Reading text »
Number of calls to/from functions vs function length

January 25, 2026 No comments

Depending on the language the largest unit of code is either a sequence of statements contained in a function/procedure/subroutine or a set of functions/methods contained in a larger unit, e.g., class/module/file. Connections between these largest units (e.g., calls to functions) provide a mechanism for analysing the structure of a program. These connections form a graph, and the structure is known as a call graph.

It is not always possible to build a completely accurate call graph by analysing a program’s source code (i.e., a static call graph) when the code makes use of function pointers. Uncertainty about which functions are called at certain points in the code is a problem for compiler writers wanting to do interprocedural flow analysis for code optimization, and static analysis tools looking for possible coding mistakes.

The following analysis investigates two patterns in the function call graph of C/C++ programs. While calls via function pointers can be very common at runtime, they are uncommon in the source. Function call information was extracted from 98 GitHub projects using CodeQL.

Functions that contain more code are likely to contain more function calls. The plot below shows lines of code against number of function calls for each of the 259,939 functions in whatever version of the Linux kernel is on GitHub today (25 Jan 2026), the red line is a regression fit showing callsFrom approx LOC^{0.84} (the fit systematically deviates for larger functions {yet to find out why}; code and data):

Number of lines of code contained in functions containing a given number of function calls, for 259,939 functions in the Linux kernel

Researchers sometimes make a fuss of the fact that the number of calls per function is a power law, failing to note that this power law is a consequence of the number of lines per function being a power law (with an exponent of 2.8 for C, 2.7 for Java and 2.6 for Pharo). There are many small functions containing a few calls and a few large functions containing many calls.

Problems to work on »
• 1. Reproduce the passage on function call graphs word for word, from "It is not always" to "projects using CodeQL.".
• 2. Pick up the passage on function calls and function length where it stops, and keep writing.

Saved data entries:

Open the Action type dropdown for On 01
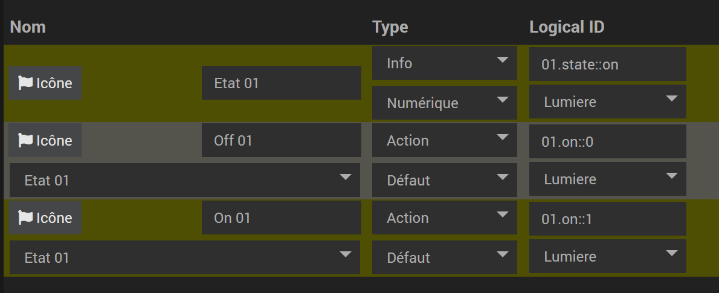This screenshot has height=293, width=719. click(444, 218)
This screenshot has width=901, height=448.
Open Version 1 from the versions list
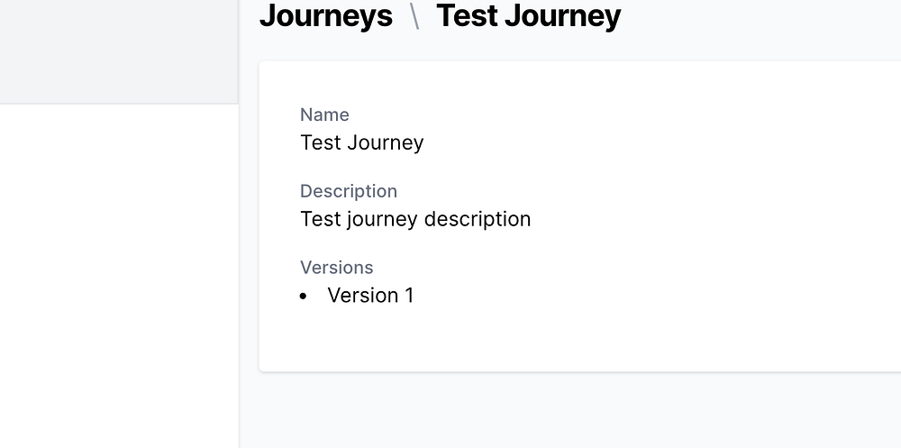pos(370,296)
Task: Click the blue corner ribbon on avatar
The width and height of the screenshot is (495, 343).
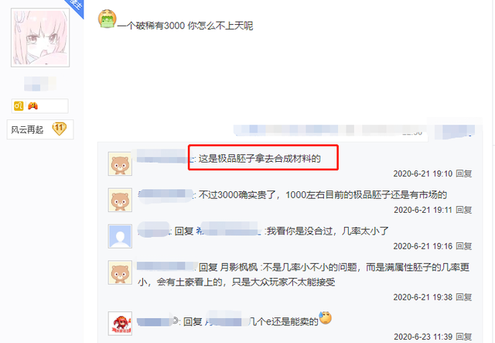Action: 76,7
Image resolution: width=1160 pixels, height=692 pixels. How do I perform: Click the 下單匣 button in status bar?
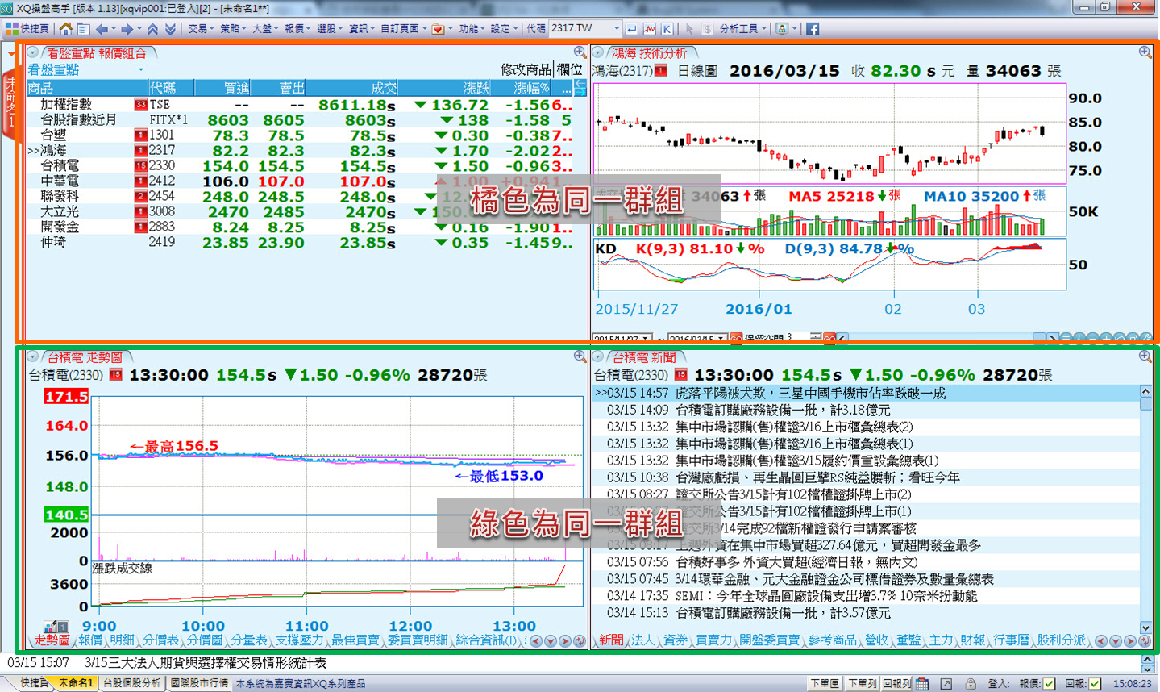tap(825, 684)
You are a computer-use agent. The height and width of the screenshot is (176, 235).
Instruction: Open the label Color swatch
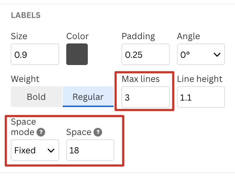tap(77, 54)
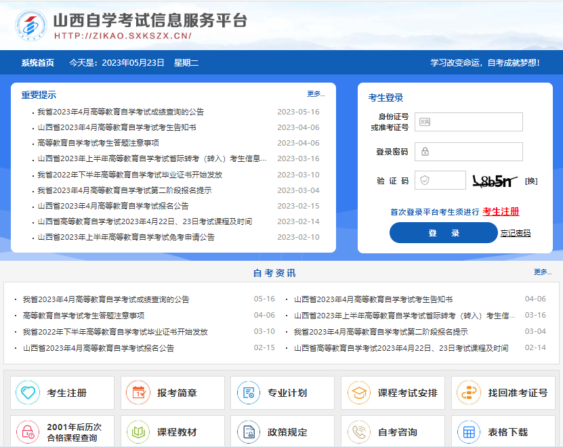Click the 课程教材 book icon
This screenshot has height=447, width=563.
(138, 431)
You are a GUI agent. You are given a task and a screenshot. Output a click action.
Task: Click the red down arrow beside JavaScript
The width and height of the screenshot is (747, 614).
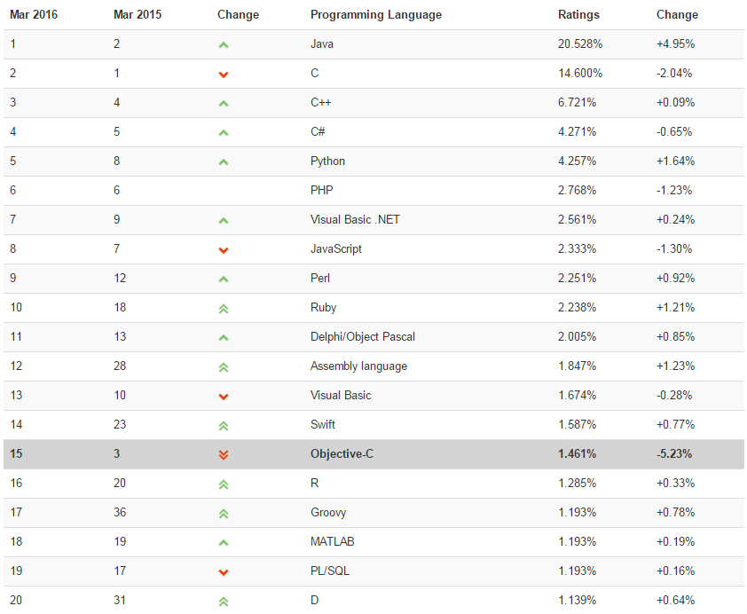point(224,249)
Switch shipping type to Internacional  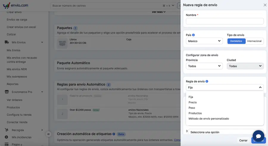254,41
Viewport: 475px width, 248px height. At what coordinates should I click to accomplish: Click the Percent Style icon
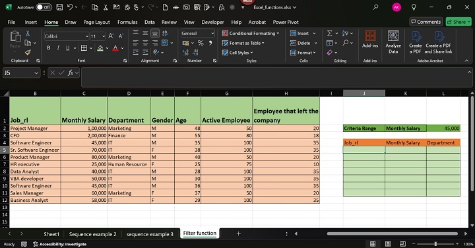coord(201,43)
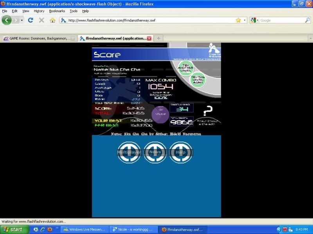313x234 pixels.
Task: Click the browser Reload icon
Action: 31,20
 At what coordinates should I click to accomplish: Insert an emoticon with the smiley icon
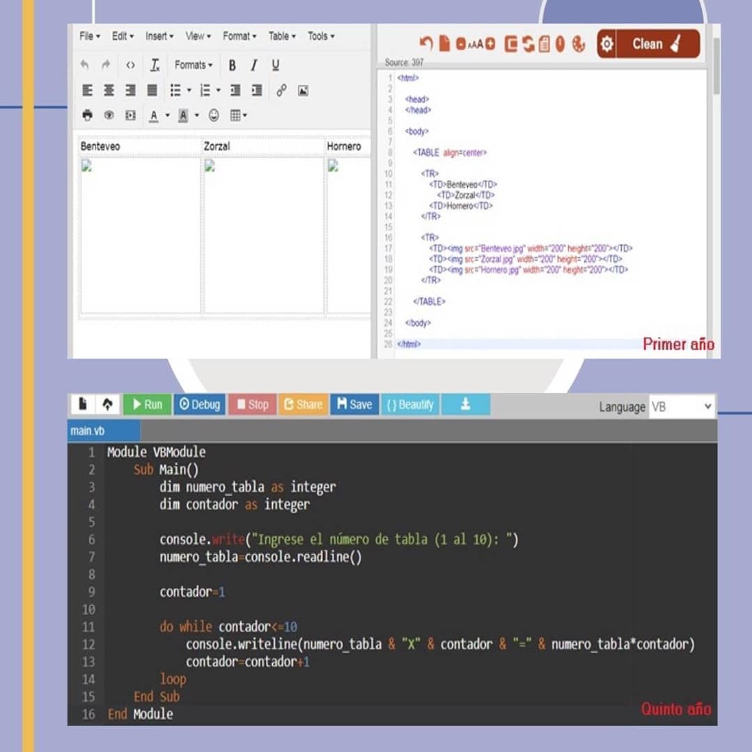coord(214,116)
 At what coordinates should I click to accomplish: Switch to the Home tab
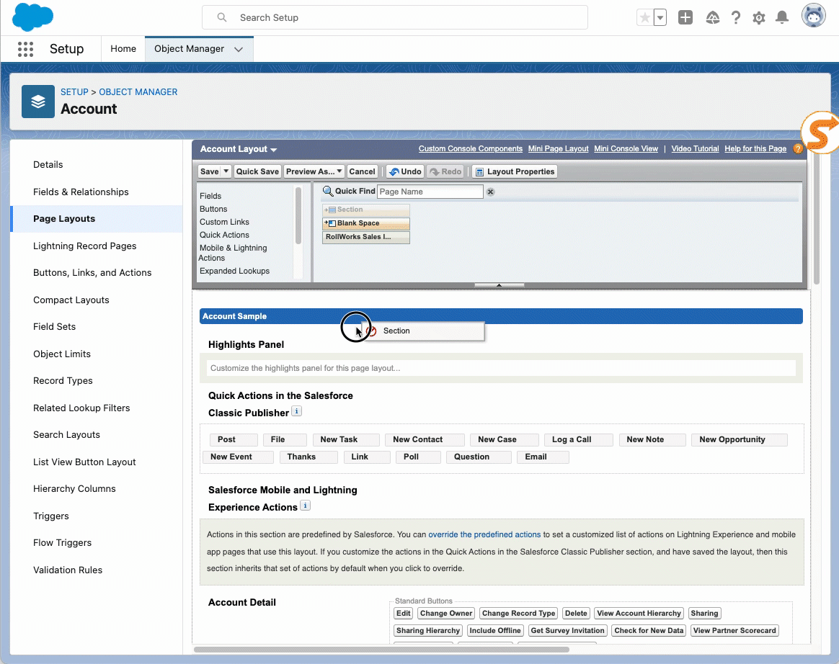pos(123,49)
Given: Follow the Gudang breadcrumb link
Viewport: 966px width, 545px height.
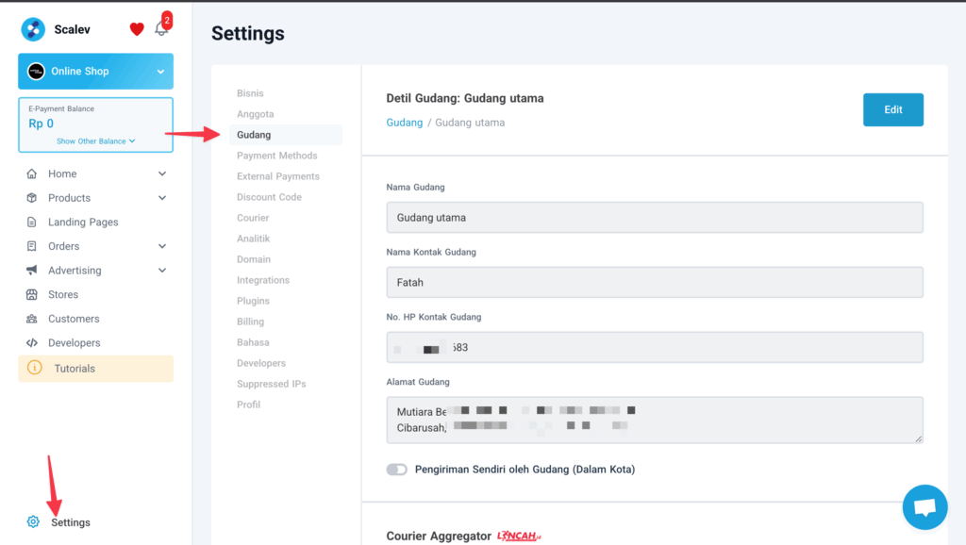Looking at the screenshot, I should [404, 123].

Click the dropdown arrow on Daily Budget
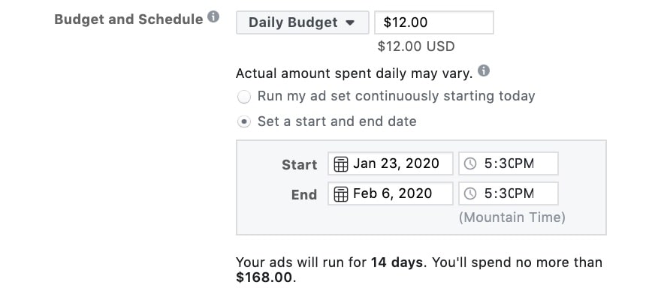[350, 23]

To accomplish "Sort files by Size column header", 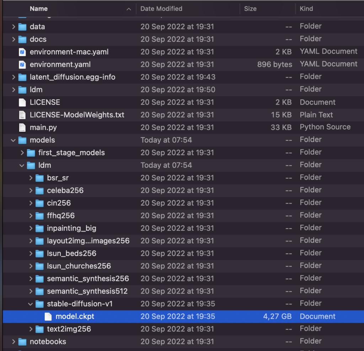I will tap(250, 9).
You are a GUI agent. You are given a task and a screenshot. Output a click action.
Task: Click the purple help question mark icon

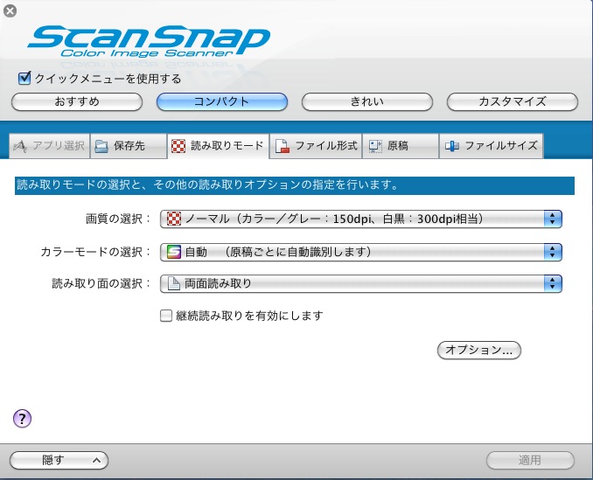coord(23,418)
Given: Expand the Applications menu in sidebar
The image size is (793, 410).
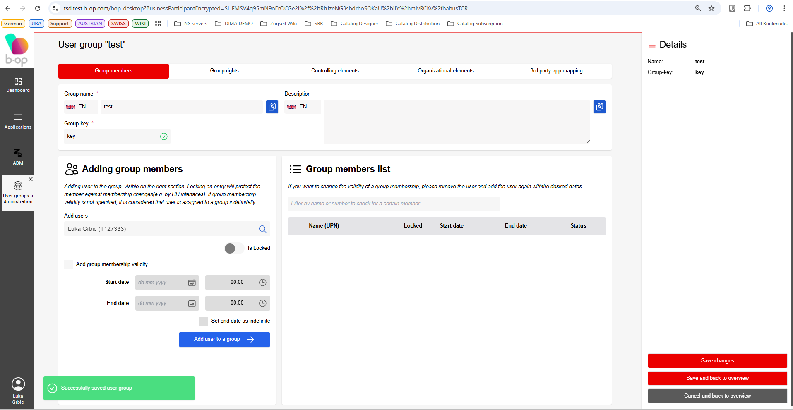Looking at the screenshot, I should coord(18,121).

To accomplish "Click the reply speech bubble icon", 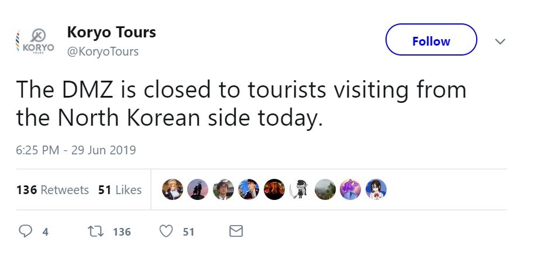I will click(26, 232).
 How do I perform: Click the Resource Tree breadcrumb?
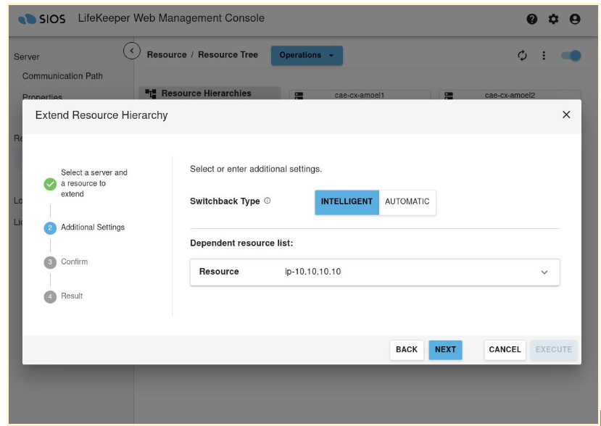(x=228, y=55)
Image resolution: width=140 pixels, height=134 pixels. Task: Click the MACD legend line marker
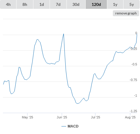64,126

Answers per task »
• 1.
It is not always possible to build a completely accurate call graph by analysing a program’s source code (i.e., a static call graph) when the code makes use of function pointers. Uncertainty about which functions are called at certain points in the code is a problem for compiler writers wanting to do interprocedural flow analysis for code optimization, and static analysis tools looking for possible coding mistakes.

The following analysis investigates two patterns in the function call graph of C/C++ programs. While calls via function pointers can be very common at runtime, they are uncommon in the source. Function call information was extracted from 98 GitHub projects using CodeQL.

• 2.
Are more frequently called functions smaller (perhaps because they perform a simple operation that often needs to be done)? Widely used functionality is often placed in the same source file, and is usually called from functions in other files. The plot below shows the size of functions (in line of code) and the number of calls to them, for the 259,939 functions in the Linux kernel, with lines showing a LOESS fit to the corresponding points (code and data):

Number of lines of code contained in functions that are called a given number of times, for 259,939 functions in the Linux kernel

The apparent preponderance of red towards the upper left suggests that frequently called functions are short and contained in files different from the caller. However, the fitted LOESS lines show that the average difference is relatively small. There are many functions of a variety of sizes called once or twice, and few functions called very many times.

The program structure visible in a call graph is cluttered by lots of noise, such as calls to library functions, and the evolution baggage of previous structures. Also, a program may be built from source written in multiple languages (C/C++ is the classic example), and language interface issues can influence organization locally and globally (for instance, in Alibaba’s weex project the function main (in C) essentially just calls serverMain (in C++), which contains lots of code).

I suspect that many call graphs can be mapped to trees (the presence of recursion, though a chain of calls, sometimes comes as a surprise to developers working on a project). Call information needs to be integrated with loops and if-statements to figure out story structures (see section 6.9.1 of my C book). Don’t hold your breath for progress.

I expect that the above patterns are present in other languages. CodeQL supports multiple languages, but CodeQL source targeting one language has to be almost completely reworked to target another language, and it’s not always possible to extract exactly the same information. C/C++ appears have the best support.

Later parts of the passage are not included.